May 2018 15

Speaking with Psy’Aviah, William Dashiell Hammett digs into the details of Yves Schelpe’s collaborative and creative process, culminating in his own testament to hope, Lightflare.


An InterView with Yves Schelpe of Psy’Aviah

By William Dashiell Hammett (WDH)

For almost 20 years, under the moniker of Psy’Aviah, Antwerp, Belgium based Yves Schelpe has used his skills to release critically acclaimed albums that demonstrate his ability to morph dissimilar electronic genres into unified compositions. Working with a variety of collaborators over the years, Schelpe has allowed Psy’Aviah to evolve in an almost organic manner through different periods that have ended lesser driven songwriters. With the recent release of Lightflare and the upcoming release of its companion EP, Looking for the Sun, ReGen approached Schelpe to delve into a bit of the project’s history, his motivations, and the business of music.


You have called Lightflare your testament to hope and I read somewhere that you even stepped away from music for a time. Without revealing too much personal information, what was the catalyst for your more hopeful outlook and return to songwriting?

• [SET TASK A]:
Answer these questions about the Psy’Aviah interview above, one per line:
(i) In which city is Yves Schelpe based?
(ii) What is the title of the companion EP to Lightflare?
(iii) Who conducted the interview?
• [SET TASK B]: Please carry on the Psy’Aviah interview from the point where it stops.

• [GIVEN DATA]:
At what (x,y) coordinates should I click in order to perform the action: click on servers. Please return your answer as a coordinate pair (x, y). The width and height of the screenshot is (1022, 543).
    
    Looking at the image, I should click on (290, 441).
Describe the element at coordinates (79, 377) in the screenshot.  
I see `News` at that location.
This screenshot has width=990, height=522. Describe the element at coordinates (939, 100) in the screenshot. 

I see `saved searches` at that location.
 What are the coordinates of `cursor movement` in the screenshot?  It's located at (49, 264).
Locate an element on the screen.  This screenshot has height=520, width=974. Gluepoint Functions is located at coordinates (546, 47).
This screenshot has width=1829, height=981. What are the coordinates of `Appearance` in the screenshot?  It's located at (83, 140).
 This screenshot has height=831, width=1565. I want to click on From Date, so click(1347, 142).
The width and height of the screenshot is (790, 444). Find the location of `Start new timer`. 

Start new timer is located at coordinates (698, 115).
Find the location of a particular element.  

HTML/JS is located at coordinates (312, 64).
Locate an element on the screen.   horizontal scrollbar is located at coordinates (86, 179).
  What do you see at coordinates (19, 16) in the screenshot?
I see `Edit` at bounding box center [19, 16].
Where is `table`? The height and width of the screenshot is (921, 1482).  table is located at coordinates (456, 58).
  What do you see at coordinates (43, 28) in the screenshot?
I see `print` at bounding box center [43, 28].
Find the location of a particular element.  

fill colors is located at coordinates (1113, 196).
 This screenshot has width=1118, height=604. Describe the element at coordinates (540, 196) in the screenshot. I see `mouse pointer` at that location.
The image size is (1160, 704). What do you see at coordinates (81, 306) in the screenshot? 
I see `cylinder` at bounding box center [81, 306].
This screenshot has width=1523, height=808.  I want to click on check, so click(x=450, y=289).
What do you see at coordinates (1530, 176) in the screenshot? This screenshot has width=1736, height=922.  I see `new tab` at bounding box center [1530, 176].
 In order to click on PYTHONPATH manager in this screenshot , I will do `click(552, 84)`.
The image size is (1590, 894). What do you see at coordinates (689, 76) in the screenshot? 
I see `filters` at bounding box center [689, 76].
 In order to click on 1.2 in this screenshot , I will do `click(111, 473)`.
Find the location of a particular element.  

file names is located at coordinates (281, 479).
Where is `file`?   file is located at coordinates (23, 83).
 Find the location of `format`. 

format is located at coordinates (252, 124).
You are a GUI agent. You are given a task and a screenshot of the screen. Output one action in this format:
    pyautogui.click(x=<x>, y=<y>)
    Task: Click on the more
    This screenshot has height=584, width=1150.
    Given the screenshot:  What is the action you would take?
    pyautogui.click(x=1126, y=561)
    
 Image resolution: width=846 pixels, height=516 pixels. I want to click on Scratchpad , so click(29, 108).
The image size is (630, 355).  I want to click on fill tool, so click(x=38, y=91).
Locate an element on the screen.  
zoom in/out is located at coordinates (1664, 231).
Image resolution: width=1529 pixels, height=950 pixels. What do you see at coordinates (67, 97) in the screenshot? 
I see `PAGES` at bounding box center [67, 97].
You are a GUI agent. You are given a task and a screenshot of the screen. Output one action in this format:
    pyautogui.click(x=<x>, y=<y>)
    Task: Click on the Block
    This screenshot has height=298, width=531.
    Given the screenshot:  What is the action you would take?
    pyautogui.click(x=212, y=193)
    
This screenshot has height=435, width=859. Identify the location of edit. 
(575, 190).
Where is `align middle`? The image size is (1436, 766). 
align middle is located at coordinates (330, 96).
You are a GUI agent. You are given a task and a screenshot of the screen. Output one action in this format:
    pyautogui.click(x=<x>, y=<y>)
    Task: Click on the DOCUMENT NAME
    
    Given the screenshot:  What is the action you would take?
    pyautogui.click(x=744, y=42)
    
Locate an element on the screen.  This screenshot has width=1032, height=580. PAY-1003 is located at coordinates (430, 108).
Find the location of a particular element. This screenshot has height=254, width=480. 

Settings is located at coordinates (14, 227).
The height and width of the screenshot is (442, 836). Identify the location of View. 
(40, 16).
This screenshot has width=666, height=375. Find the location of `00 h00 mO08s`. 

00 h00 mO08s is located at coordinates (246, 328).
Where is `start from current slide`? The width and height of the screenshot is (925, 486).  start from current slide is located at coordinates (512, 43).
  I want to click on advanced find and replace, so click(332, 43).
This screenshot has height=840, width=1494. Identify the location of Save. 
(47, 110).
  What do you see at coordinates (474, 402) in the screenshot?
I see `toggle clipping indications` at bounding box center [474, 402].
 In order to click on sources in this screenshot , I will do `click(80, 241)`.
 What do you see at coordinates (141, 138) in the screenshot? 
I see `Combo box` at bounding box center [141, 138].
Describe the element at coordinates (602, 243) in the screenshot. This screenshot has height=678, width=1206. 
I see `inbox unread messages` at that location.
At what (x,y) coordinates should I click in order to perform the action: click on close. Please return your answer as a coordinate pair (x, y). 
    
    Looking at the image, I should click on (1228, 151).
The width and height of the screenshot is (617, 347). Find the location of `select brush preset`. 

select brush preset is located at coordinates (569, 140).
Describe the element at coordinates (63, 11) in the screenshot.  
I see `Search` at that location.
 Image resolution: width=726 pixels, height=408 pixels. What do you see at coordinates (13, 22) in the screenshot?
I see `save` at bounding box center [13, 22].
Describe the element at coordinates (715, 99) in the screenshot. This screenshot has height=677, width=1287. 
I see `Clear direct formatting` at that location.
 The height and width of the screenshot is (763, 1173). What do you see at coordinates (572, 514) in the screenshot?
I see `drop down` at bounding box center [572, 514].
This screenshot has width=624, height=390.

• [WRITTEN ANSWER A]:
(i) Antwerp, Belgium
(ii) Looking for the Sun
(iii) William Dashiell Hammett

• [WRITTEN ANSWER B]:
Schelpe: I didn’t really step away from music, but after writing The Xenogamous Endeavour, which came out in 2014, I found it difficult to find inspiration; really the loss of it. ‘Staring at a blank paper.’ Along came the movie Interstellar, and I drew inspiration to write Seven Sorrows, Seven Stars – my personal soundtrack for the movie, but you don’t need to have seen or liked the movie to understand concepts or enjoy music from that album. Lightflare is a different story; it’s more personal. I had the drive to write music. I was more in a struggle with life – to an extent, maybe still, and to an extent, maybe like so many of us. I had a lot of inspiration resulting in an album that questions topics very closely related to our day-to-day lives – feelings, depression, ‘choice-stress,’ anxiety, etc.. But each album consumes about two to two-and-a-half years of development in terms of songwriting, etc.. I can’t release an album each year, so it’s mostly every two to two-and-a-half years. In the end, I love music, so I’ll always return to it to comfort me.

How do you go about choosing the appropriate vocalist for your songs? Do you audition different vocalists or do you have an idea for who might be right for the music as you compose?

Schelpe: I did audition once or twice in total, but that usually doesn’t happen. I take into account the characteristics of the vocalist and I choose them especially for it. So yes, I do have someone in mind when I finish a demo, or when I’m in the process of writing a song. Or sometimes, I give out instrumentals to vocalists to choose from, and we then discuss what they like and don’t like. In the end, I mostly end up sending them a demo with my singing/vocal guide (horrible – you should ask them, especially Mari Kattman about that). But with the vocal guide, I can get some grip on the lyrical content, the placing, the wording, and how it should sound. Vocalists then take it to the next level in their own very awesome way they sound.

As a native speaker of Dutch, why do you compose your lyrics in English? Do you feel constrained by composing in English rather than your native tongue?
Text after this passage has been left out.